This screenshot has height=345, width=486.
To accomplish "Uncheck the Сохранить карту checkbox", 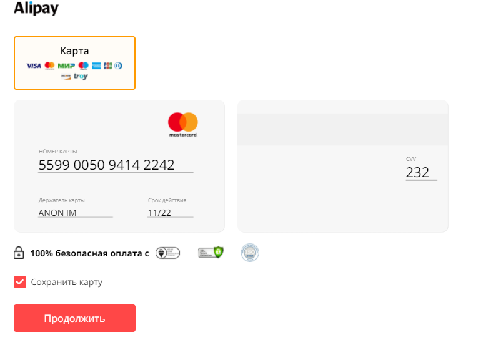I will coord(20,282).
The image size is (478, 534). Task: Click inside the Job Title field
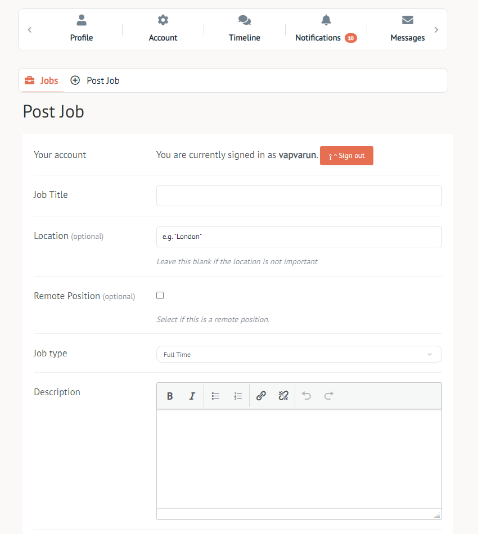click(x=299, y=196)
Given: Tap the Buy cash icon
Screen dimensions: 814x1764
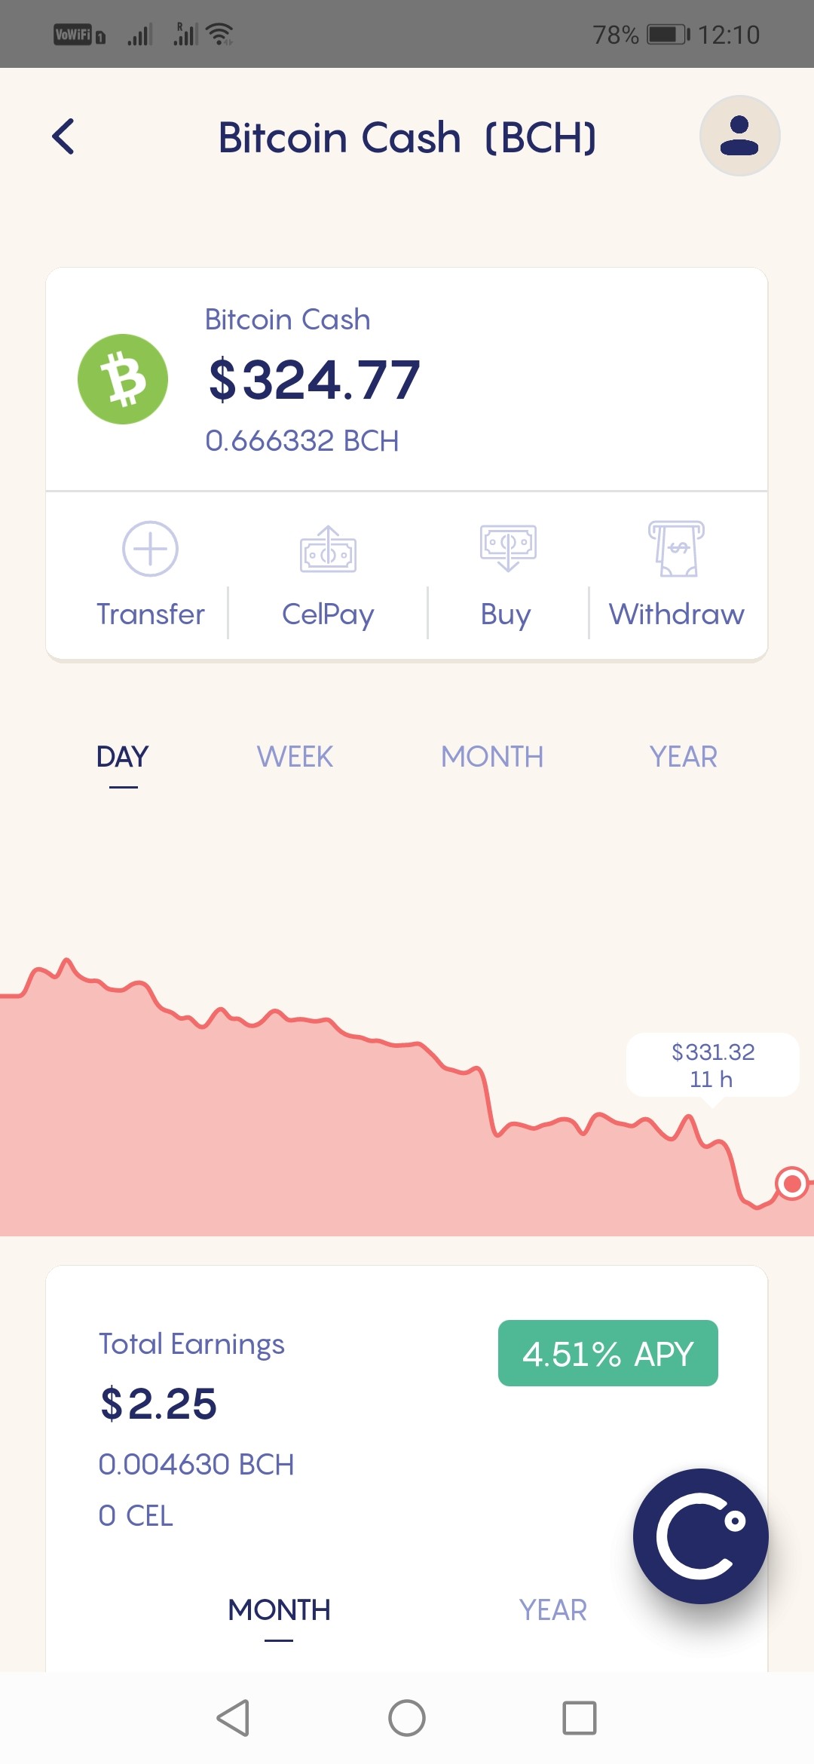Looking at the screenshot, I should (x=508, y=548).
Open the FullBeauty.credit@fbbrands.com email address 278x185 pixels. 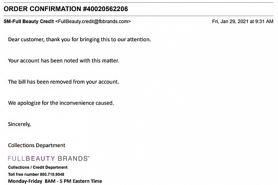click(93, 21)
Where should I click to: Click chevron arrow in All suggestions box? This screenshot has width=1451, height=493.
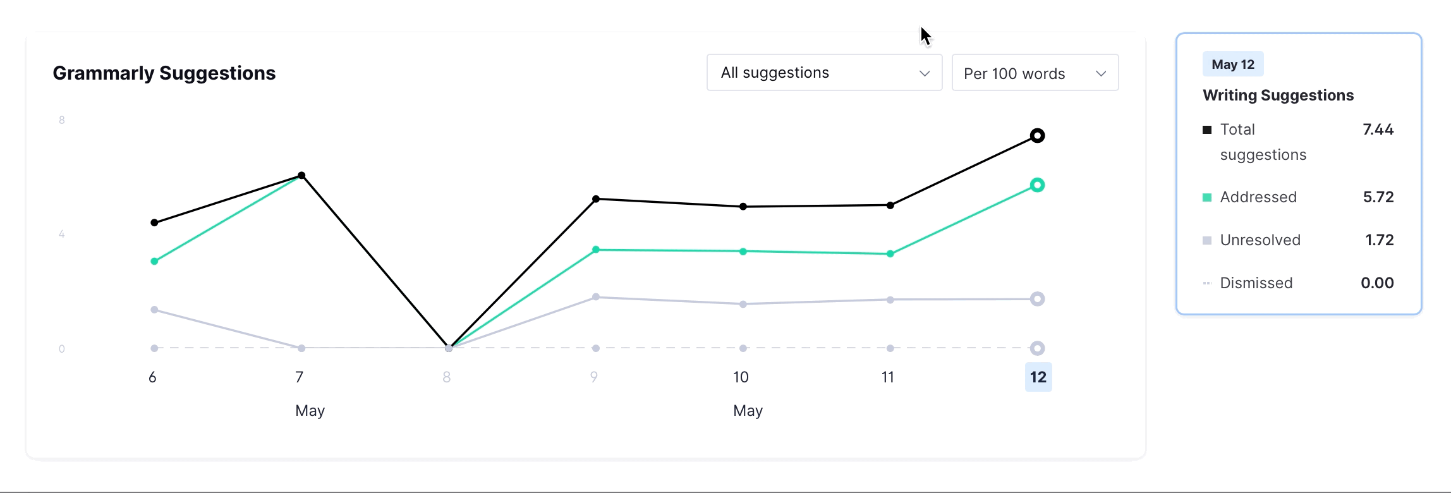click(925, 73)
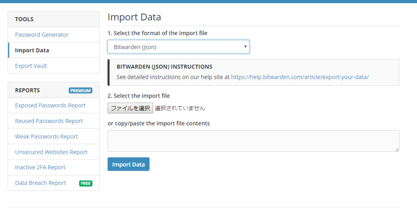Open the Export Vault page
The height and width of the screenshot is (224, 417).
[x=31, y=66]
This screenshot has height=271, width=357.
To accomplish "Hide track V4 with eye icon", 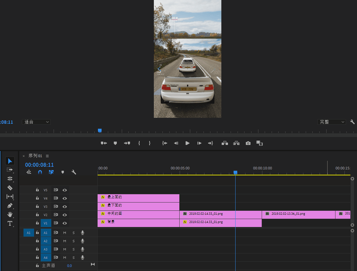I will (65, 198).
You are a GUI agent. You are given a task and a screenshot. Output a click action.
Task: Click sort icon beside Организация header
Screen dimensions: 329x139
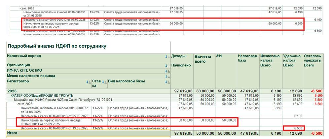(x=167, y=65)
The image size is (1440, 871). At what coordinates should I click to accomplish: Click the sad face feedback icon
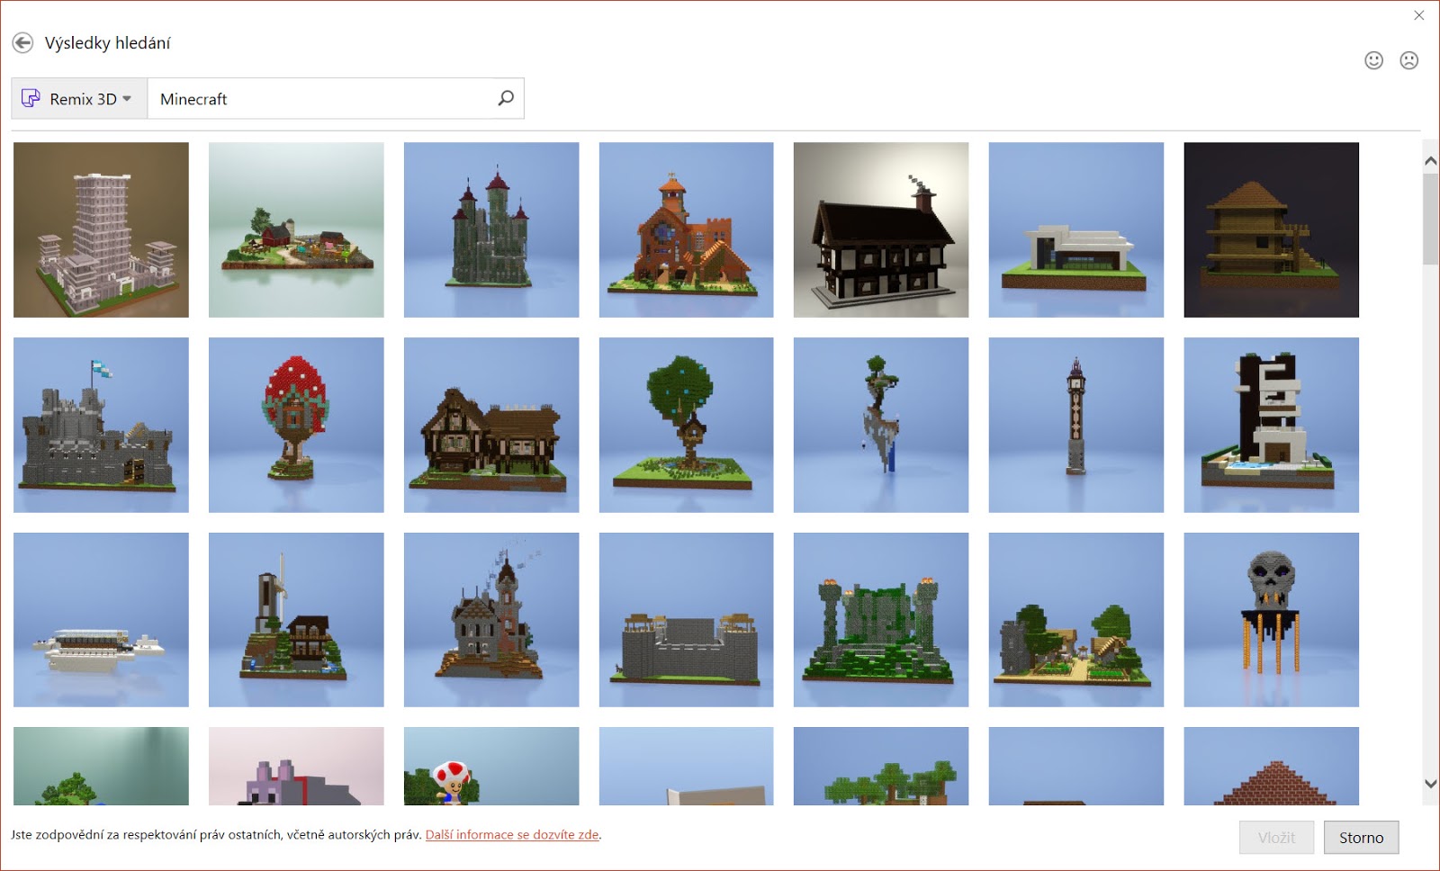(1409, 60)
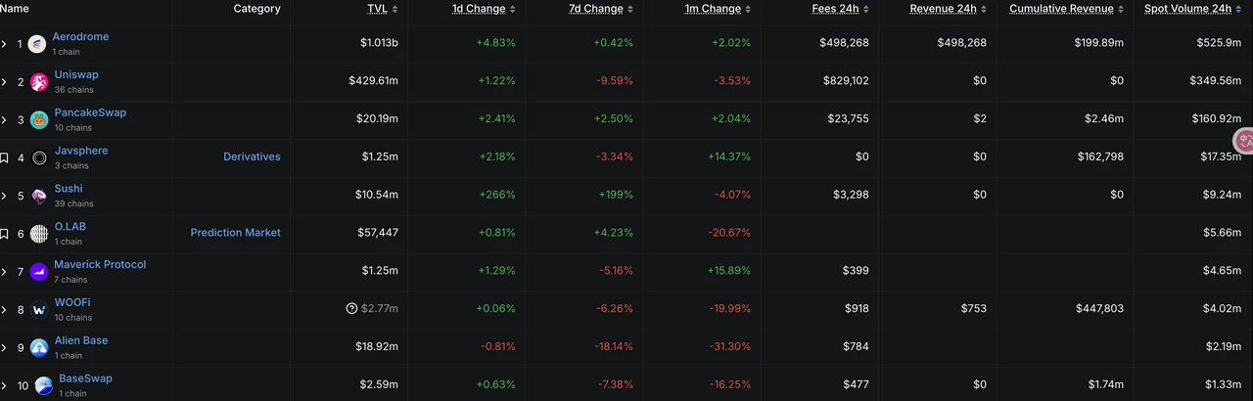Click the purple Maverick Protocol logo
This screenshot has width=1253, height=401.
(39, 272)

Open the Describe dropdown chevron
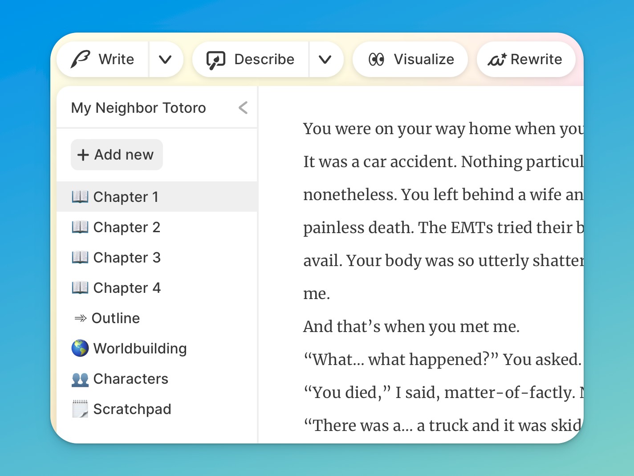click(325, 59)
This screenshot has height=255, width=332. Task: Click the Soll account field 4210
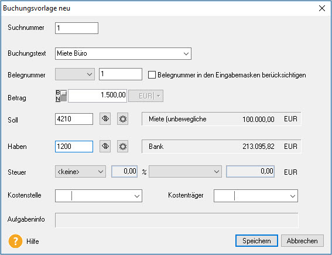point(74,118)
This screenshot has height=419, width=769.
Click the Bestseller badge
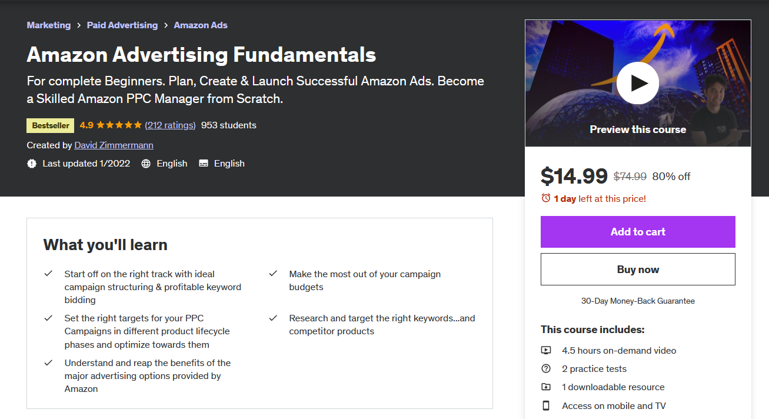point(51,125)
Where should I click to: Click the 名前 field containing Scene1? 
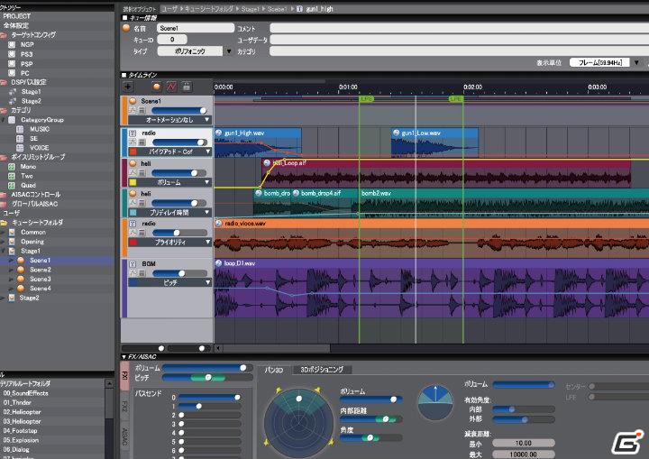pyautogui.click(x=196, y=28)
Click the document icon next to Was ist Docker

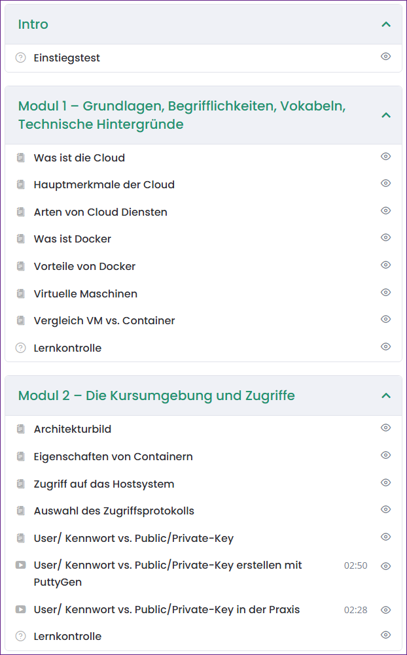click(20, 239)
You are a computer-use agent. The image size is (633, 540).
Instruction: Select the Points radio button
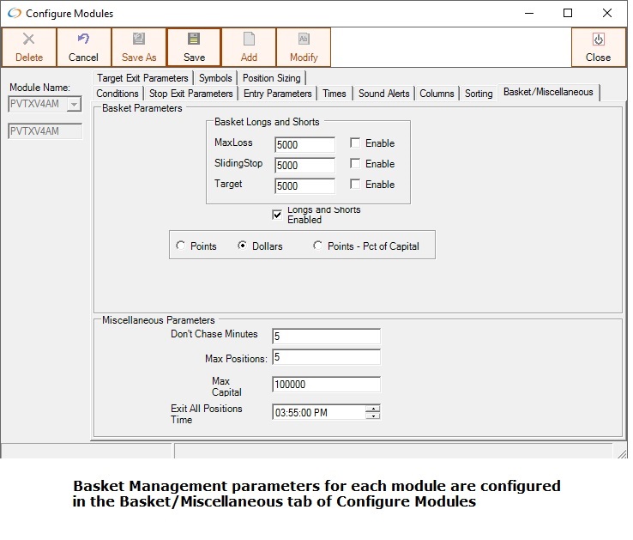pyautogui.click(x=180, y=246)
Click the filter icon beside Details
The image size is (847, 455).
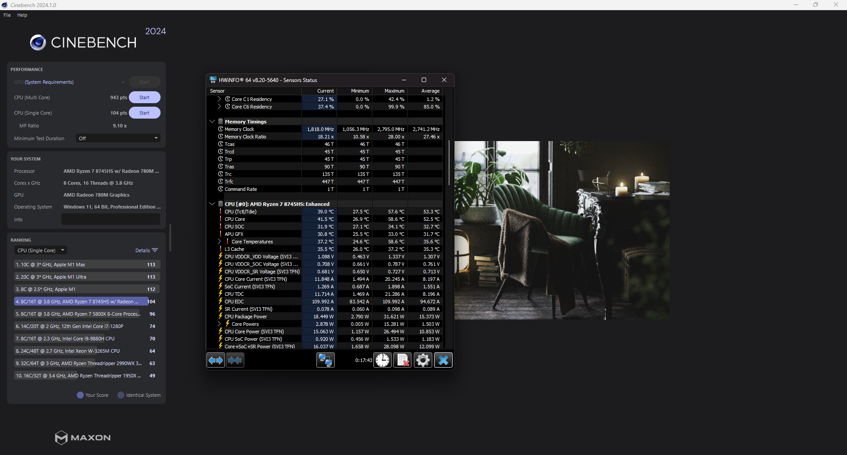pos(155,250)
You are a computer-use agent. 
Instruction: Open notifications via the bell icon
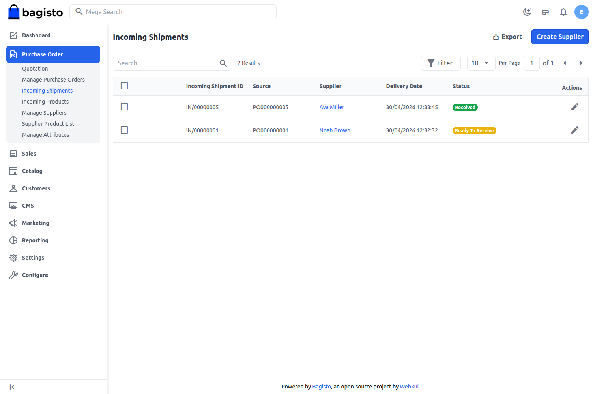point(563,12)
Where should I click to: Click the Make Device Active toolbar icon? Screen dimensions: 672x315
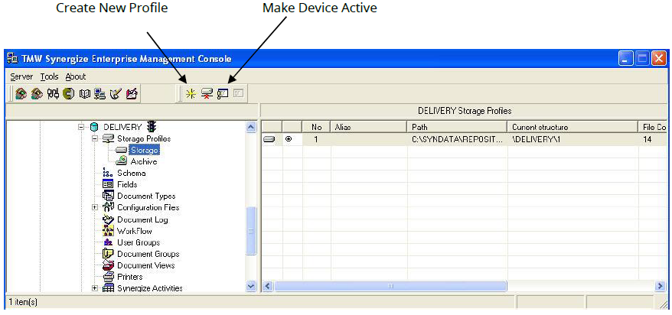pos(223,93)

What is expected = Where a line of the entries contains "agent", report that line.

Response =
You are a GUI agent. You are given a task and a screenshot. Output a click action.
You are a computer-use agent. The image size is (633, 540).
You are a computer-use agent. 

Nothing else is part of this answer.